D

de-DE

Preemptive, Dynamic Product Data Quality Assurance

Sprecher: Alfred Peisl
Slot: Mittwoch 15:15 - 16:15 Uhr
Raum: Hauptbühne
Alfred Peisl

Zusammenfassung:

Die Session zeigt am Beispiel der Automobilindustrie (Demo und Präsentation), wie man die Qualität der umfangreichen und immer komplexer werdenden Produktdaten durch neue, dynamische Methoden präemptiv absichern kann. So werden Datenprobleme gelöst, bevor sie produktiv wirksam werden. Ziel ist eine dynamische Produktdatenpflege, mit kurzen Feedbackschleifen und qualitativ hochwertigen Produktdaten.

Problemstellung:

Durch die hohe Variantenvielfalt und Individualisierbarkeit der Produkte in der Automobilindustrie ist die Komplexität der Produktdaten stetig angestiegen. Teilweise werden pro Hersteller mehrere hundert Fahrzeugtypen mit 200 und mehr Ausstattungen pro Typ angeboten. Welche Ausstattungen kombiniert werden dürfen und welche sich gegenseitig ausschließen, wird durch ein äußerst umfangreiches, boolesches Regelwerk festgelegt. Beinahe alle Daten sind zusätzlich mit einer zeitlichen Gültigkeit versehen und eine äquivalente Information kann in mehrfacher zeitlicher Ausprägung existieren. Diese hohe Komplexität hat ihren Preis. Die Menge der Datenfehler ist in den letzten Jahren stark angeschwollen und häufig treten die Probleme erst viele Wochen nach Pflege der Daten beim produktiven Einsatz zutage, z.B. in einem Fahrzeugkonfigurator. Das ist in vielerlei Hinsicht ärgerlich und sehr kostenintensiv.

Analyse:

Menschen machen Fehler.

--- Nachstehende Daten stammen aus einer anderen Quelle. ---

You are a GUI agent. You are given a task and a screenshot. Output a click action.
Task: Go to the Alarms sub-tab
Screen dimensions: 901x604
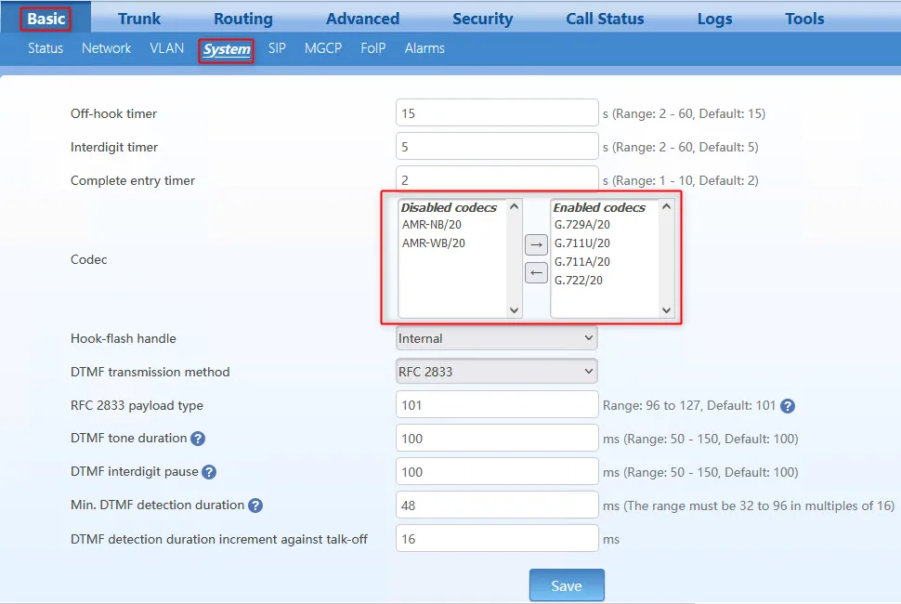click(x=424, y=48)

Die Pflege der komplexen Daten erfolgt fast ausschließlich mit Werkzeugen, welche bestenfalls die statische Integrität der Daten prüfen, nicht aber deren dynamisches Verhalten zu beliebigen Zeitpunkten in der Zukunft. Dies blieb bisher der Vorstellungskraft der Datenpfleger überlassen, was selbst hartgesottene Experten überfordert.

Lösung:

Wir haben neue und sehr effiziente Methoden entwickelt, um die Produktdaten für beliebige Zeitpunkte[1] dynamisch und umfassend zu prüfen. Die Prüfergebnisse werden systematisch mit individueller Begründung der Probleme persistiert. Durch Quervergleiche über die Dimensionen Modell, Zeit und Markt können wir die zeitliche Entstehung und Ausdehnung der Probleme eingrenzen und ihre systematische Behebung gezielt unterstützen.

Basis für unsere Lösung ist ein Java-First-Class-Baukastensystem, bei dem Bausteine für unterschiedliche Tests beinahe beliebig kombiniert und mit variablen Filtern bestückt, parallel ausgeführt werden können. Datenquellen und Ergebnissenken sind dabei flexibel einstellbar.

Für komplexe, individualisierbare Produkte bedarf es einer umfassenden, dynamischen Prüfung.Sie sollte der Pflege nicht nachgelagert sein, sondern deren zentraler Bestandteil. Die Produktdatenpflege der Zukunft muss eine interaktive Datenmodellierung und -pflege mit instantanen Feedbackschleifen ermöglichen. - Daran arbeiten wir.



[1] In Zukunft und Vergangenheit, soweit die Daten reichen ??